NHibernate's Xml In
I wrote it because of a particular problem that I have run into, which is not something that I have heard much discussion about. In my application, I need to query the database about a certain data, and the best way to do that would be using an in query. For the purpose of discussion, I want to find all the customers associated with the current user.
Unfortantely, I can't do something as simple as "Where.Customer.User == CurrentUser", because a customer may be associated to a user in many complex and interesting ways (the end result is a 3 pages query, btw). Therefor, I make the calculation of who are the relevant customers for a user when they login, and cache that.
So, I need to ask the database for all the customers assoicated with the user, and since I already know about the user's customers. In() was a natrual way to go. The problem is that I actually began to run into SQL Server 2,100 parameters per query limit when important users (who has a lot of associations) started to use that.
Can you say, major stumbling block? There are several solutions for that, and the one I choose is to extend NHibernate to perform an IN query on an XML datatype, as described here. You can see the implementation here.
Why use an IN on XML instead of a join against the data? I can send it to the database using BulkCopy and then join against that very easily, no? (I describe one such way here)
Using Bulk Copy & Join approach would probably turn out to be faster than an IN on an XPath (haven't tested, though). But as it turn out, I had several reasons for that:
- Using the BulkCopy & Join approach would mean that I need to perform two DB Queries, instead of one.
- Someone should be responsible for clearing the joined table at one point, that is another thing to deal with.
- It requires a two steps process, with no easy way to back out of that if there is a small amount of items that we want to check.
- Caching
Using the BulkCopy & Join basically means that I have no real way to avoid hitting the database altogether. Using this approach, I am merely adding a (potentially large) parameter to the query, and let NHibernate deals with everything else.

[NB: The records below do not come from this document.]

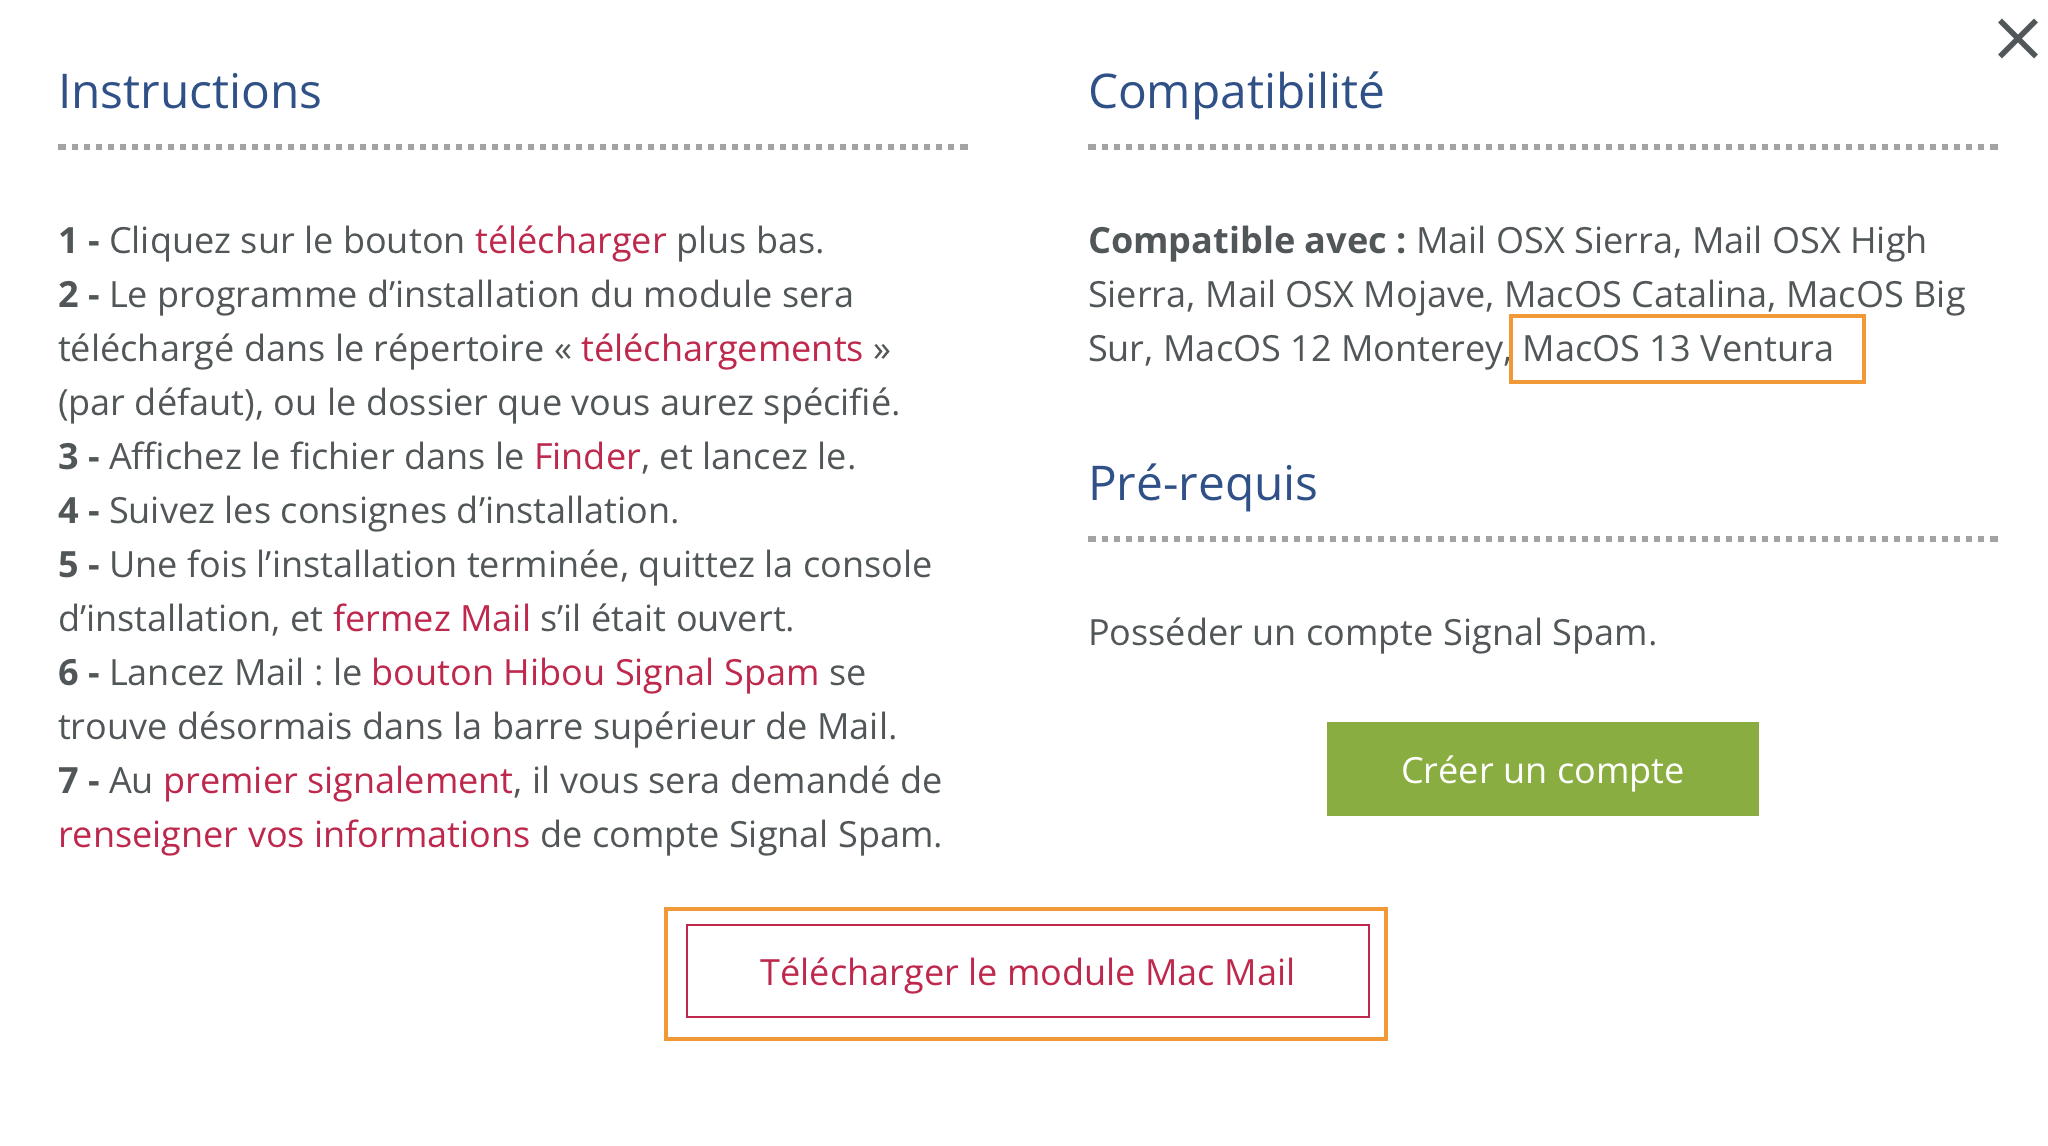Click the red "téléchargements" link in step 2
Image resolution: width=2048 pixels, height=1146 pixels.
721,349
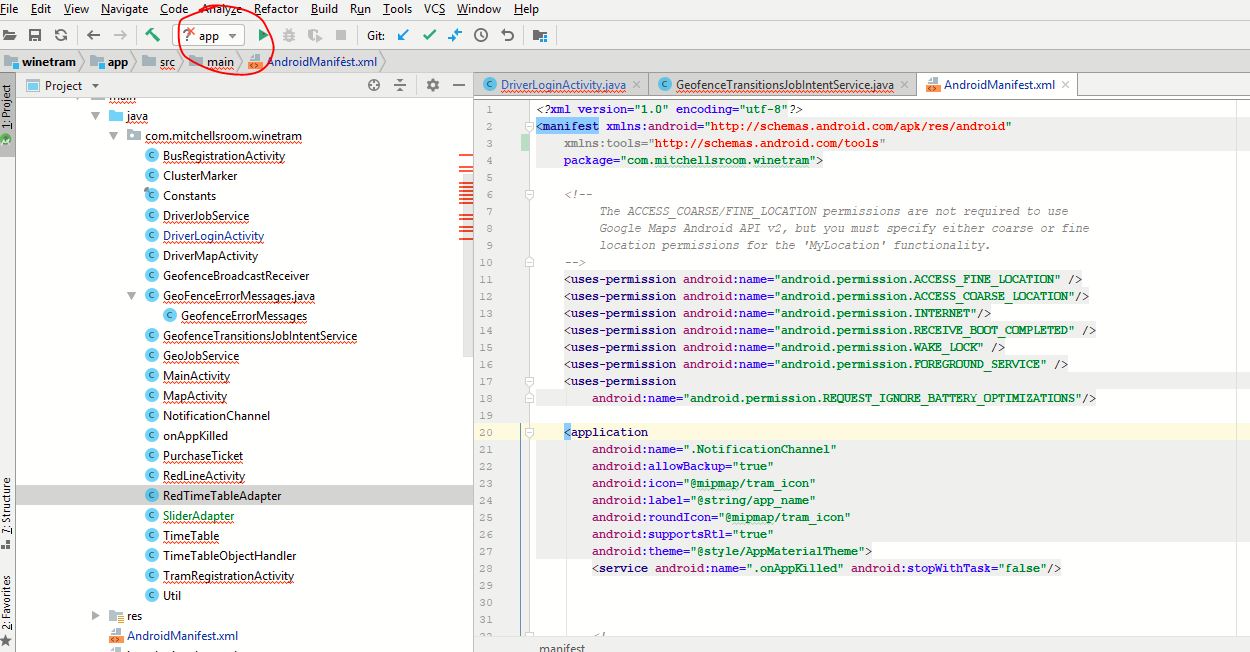
Task: Commit changes via the green checkmark icon
Action: (x=429, y=33)
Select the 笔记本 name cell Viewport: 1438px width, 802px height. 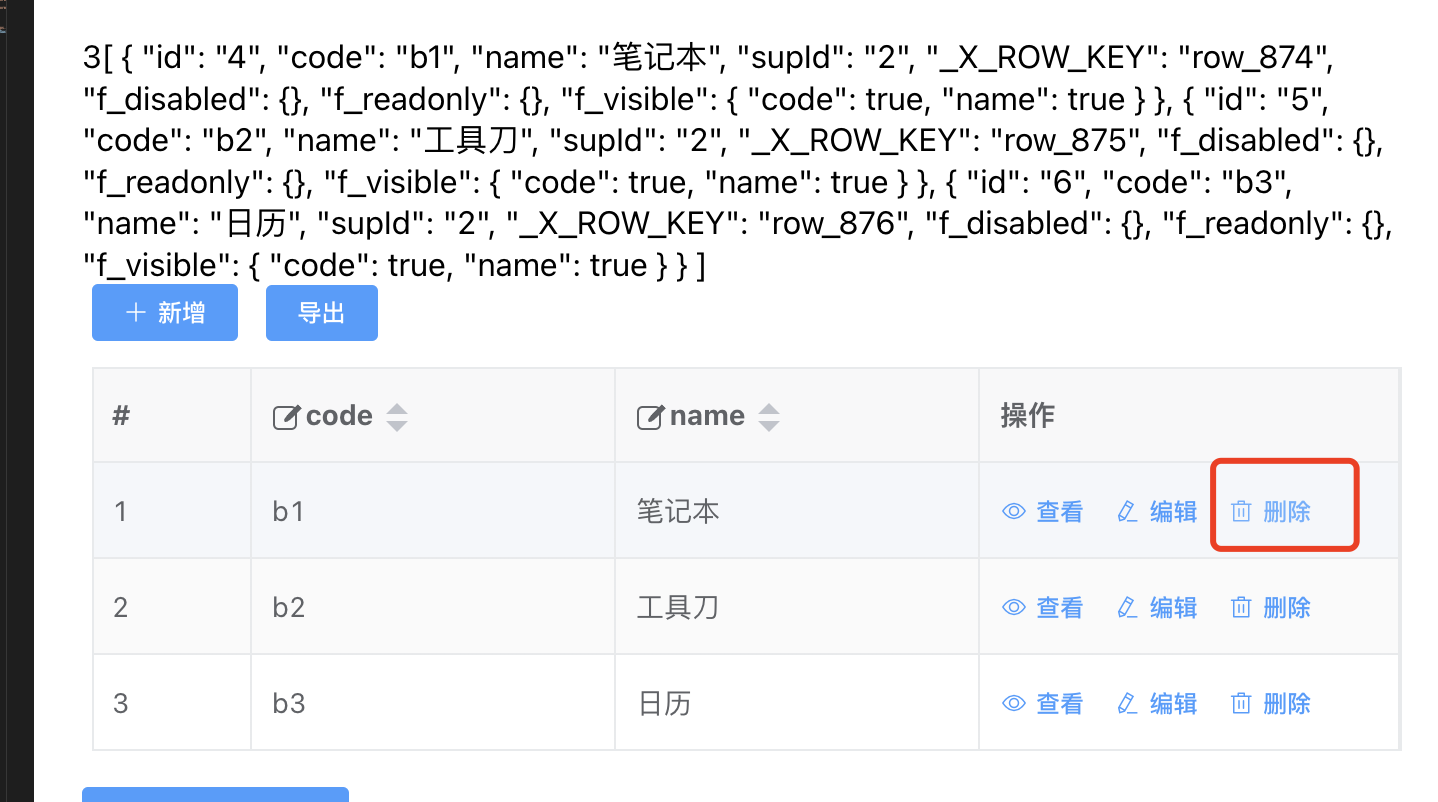(678, 512)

The way you use this is simple:
session.CreateCriteria(typeof(Customer))
.Add(XmlIn.Create("id", potentiallyLargeAmount))
List();
It will automatically default to normal IN behavior if you are not running on SqlServer 2005 or if the amount of items that you are checking is smaller than 100.
Comments
I don't see why a subquery wouldn't work there, but maybe I don't understand the problem...
SELECT * FROM CustomerOrders
WHERE CustomerID IN (
)
That would work with 2100 results from the inner query, wouldn't it?
Another way would be to coalesce the different columns into a single comma separated string and perform IN on that... can't think of the query off the top of my head, but that's possible as well.
Ben, how are you going to get the data for the subquery in the first place?
That is really a monster one, and I would rather not run it overmuch.
I thought about using string splitting, but that seems like a hack .The XML is also a hack, but less so.
I'm going to hit a similar situation this iteration.. a treeview where the user can select multiple leaves (of users), then create an aggregate report off the selected users...
This is way cool!
Why not use literals instead of parameters? So instead of '... IN (@P1, @P2, @P3, ....)' have it emit '... IN (213, 267, 3080, ...)'. I don't know much about NHibernate, but I would be surprised if one could not hook into its sql generation infrastructure.
Yves,
There are several reasons, the first is that it can blow up very fast, because NH is keeping cached plans.
The second is the DB compiled plans cache.
The third and most important is that you now opens yourself to SQL vulnerability.
Interesting technique and nice that you use the simpler method if less than 2100 parameters or a non-SQL2K5 database. My only complaint is the XmlIn naming. You are letting an implementation detail leak into your naming. Shouldn't this be called something like "In" so that similar hacks, though not necessarily XML-based, could be implemented for other databases?
Initially I called in BigIn, but that sounds... not nice.